Sunday, April 22, 2018
Presentation and conversation at 2 pm
Refreshments | Free Admission
Lunch at 12:30 pm | Reservations
We often think of weather as something that “happens” to us. One way to think about weather is as an ongoing conversation among air, water and life. The way we manage our land has an impact on the underlying dynamics that help drive weather and climate. Join us to learn how native plants help generate clouds, the role of forests in determining where rain falls, and why thriving ecosystems make for a more pleasant climate.
– Judith Schwartz
Judith D. Schwartz is a widely published journalist and the author of Cows Save the Planet and Other Improbable Ways of Restoring Soil to Heal the Earth and Water In Plain Sight: Hope for a Thirsty World. She has a B.A. from Brown University, an M.S.J. from the Columbia University Graduate School of Journalism, and an M.A. in Counseling from Northwestern. Her husband, Tony Eprile, is an author and photographer originally from South Africa and her son, Brendan, is a singer/songwriter who has just moved to New York City. She likes to cross-country ski in the winter and in the summer she grows things; a new student to karate, she now has a green belt. She speaks nationally and internationally about soil-water-climate connections and solutions, most recently in Mexico, France, Norway and Switzerland. She lives and works on the side of a mountain in southern Vermont.

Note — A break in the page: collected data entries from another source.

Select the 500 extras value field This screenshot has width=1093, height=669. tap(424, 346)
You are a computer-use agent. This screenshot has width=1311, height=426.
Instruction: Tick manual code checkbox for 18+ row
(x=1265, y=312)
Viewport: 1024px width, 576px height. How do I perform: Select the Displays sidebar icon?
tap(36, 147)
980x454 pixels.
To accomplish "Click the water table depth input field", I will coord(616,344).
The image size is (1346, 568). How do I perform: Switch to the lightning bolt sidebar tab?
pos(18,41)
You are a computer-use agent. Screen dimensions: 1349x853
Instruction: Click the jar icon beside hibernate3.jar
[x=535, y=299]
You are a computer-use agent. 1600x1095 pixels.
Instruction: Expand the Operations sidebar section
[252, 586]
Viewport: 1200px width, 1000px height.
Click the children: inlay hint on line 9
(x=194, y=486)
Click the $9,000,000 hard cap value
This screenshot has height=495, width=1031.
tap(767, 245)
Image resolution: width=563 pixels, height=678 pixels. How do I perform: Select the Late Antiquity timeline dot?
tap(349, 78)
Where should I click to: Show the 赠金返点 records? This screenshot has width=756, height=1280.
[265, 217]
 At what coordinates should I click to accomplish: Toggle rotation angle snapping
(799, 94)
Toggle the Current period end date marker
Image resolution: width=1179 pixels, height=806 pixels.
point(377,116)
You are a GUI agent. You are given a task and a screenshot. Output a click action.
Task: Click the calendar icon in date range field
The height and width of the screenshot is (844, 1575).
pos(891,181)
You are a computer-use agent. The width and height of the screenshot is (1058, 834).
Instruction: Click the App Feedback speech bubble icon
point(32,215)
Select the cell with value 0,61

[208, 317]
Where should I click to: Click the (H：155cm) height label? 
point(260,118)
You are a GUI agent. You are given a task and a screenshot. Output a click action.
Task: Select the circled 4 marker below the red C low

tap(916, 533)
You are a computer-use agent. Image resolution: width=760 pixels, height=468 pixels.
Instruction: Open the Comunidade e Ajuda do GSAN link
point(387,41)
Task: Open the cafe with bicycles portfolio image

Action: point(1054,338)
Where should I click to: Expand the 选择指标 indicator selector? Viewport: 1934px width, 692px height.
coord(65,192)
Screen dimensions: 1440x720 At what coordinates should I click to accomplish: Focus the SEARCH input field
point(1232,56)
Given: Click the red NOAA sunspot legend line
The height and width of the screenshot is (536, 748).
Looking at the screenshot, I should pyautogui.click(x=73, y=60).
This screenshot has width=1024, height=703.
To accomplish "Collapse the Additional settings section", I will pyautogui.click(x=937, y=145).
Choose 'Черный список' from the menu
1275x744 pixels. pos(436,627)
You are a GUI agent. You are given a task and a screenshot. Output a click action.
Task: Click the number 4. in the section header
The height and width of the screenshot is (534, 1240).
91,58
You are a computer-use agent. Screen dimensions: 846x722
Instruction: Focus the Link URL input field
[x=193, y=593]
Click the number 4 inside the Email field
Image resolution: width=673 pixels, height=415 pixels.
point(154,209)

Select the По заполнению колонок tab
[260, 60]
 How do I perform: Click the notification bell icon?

Walter Jehne is an internationally recognized climate scientist, soil microbiologist and innovation strategist. He has immense field and research experience in forests, grasslands, agriculture and soils at national (CSIRO) and international (UN) level. For the other half of his decades, Walter has worked more broadly beyond science, at Federal Government level, leading transformation in industry. This diversity of experience has given Walter a unique and exceptional capacity to devise solutions – he makes challenges opportunities. Walter has a remarkable ability to explain complex science and economic paths forward in easy to understand ways. This year he was part of an invitation only UN FAO conference in Paris looking at bringing soil into the next IPCC report. Walter’s primary scientific focus is soil biology.